Cilium User Story: Securing 100,000+ RPS in a Multi-Tenant Environment
October 13th, 2022
Author: Bill Mulligan, Isovalent
This User Story comes from a company in the publishing industry
With today's technology and new cycles, news "fresh off the press" means something quite different than the days of just printing presses. Publishing companies today need to keep their technology up to speed with the pace the world moves. For one publishing company, Cilium became their solution to connect their worlds together.
To make sure the news gets to you every morning, afternoon, and evening, the publishing platform has a Delivery Engineering Team that provides infrastructure to product engineering teams. Rather than running their own data centers, they have a cloud first strategy where everything should be moved to the cloud. The Delivery Engineering team is responsible for centralized infrastructure that everyone can deploy their services onto and is building out this cloud platform for the product engineering teams. By abstracting the business logic from the infrastructure, the platform allows teams to move more quickly.

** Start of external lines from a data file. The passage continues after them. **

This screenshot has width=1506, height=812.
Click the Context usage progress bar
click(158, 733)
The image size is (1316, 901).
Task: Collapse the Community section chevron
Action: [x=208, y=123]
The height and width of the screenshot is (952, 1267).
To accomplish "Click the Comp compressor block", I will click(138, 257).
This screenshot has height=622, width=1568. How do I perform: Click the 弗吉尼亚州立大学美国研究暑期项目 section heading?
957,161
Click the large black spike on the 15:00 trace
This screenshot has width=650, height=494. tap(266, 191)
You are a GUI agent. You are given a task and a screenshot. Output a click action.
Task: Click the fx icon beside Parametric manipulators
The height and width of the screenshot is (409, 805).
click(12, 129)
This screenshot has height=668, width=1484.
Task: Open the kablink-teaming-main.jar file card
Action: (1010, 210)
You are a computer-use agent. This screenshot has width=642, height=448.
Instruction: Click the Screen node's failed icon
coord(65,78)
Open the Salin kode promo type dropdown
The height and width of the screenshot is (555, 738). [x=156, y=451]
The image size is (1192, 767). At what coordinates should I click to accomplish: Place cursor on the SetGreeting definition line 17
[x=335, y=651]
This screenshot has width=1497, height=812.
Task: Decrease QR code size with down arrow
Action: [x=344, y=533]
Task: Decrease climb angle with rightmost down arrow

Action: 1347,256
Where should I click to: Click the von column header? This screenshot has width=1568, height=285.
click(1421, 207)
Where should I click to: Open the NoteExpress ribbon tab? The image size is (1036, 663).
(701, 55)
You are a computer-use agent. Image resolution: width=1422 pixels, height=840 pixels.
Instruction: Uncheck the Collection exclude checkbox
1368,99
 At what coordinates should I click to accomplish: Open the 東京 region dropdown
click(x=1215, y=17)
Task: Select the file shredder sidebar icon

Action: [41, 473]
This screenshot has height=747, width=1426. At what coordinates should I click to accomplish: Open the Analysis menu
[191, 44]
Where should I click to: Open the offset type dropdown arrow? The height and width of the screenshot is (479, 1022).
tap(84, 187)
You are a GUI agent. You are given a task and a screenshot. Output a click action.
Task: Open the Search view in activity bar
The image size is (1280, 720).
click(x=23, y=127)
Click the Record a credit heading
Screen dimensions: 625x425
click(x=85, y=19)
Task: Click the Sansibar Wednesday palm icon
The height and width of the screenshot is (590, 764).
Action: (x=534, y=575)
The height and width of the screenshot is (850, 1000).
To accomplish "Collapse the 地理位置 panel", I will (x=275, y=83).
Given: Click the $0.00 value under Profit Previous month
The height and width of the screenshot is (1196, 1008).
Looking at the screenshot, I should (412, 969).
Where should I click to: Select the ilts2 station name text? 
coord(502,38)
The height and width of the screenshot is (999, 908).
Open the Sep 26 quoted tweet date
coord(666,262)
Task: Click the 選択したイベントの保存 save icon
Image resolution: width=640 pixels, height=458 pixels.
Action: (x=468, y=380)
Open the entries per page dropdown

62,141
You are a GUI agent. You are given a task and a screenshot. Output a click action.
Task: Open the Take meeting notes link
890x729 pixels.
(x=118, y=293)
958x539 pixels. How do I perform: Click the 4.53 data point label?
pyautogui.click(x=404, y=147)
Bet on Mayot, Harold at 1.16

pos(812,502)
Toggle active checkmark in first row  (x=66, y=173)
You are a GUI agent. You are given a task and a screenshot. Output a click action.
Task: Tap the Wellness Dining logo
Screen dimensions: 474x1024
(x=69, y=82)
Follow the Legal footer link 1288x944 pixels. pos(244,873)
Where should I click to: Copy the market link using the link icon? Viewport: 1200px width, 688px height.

Previously, many teams were spinning up their own individual Kubernetes clusters which led to inefficient use of resources and a large operations overhead. Delivery engineering needed to build a “paved road” for the developers to use and decided to build large multi-tenant, multi-region Kubernetes clusters to support their needs. Different business units would be able to deploy into the same clusters and the platform internals would be abstracted away from the teams.
While building out the platform, the Delivery Engineering team needed to balance standardization of infrastructure and the needs of individual teams. Different teams need or like different tools, but as the platform scales, these differences quickly add operational complexity and drain support resources. This fragmentation would mean instead of working through known bugs and edge cases and being able to quickly isolate the problem, the platform team would have to spend time debugging new problems and finding solutions.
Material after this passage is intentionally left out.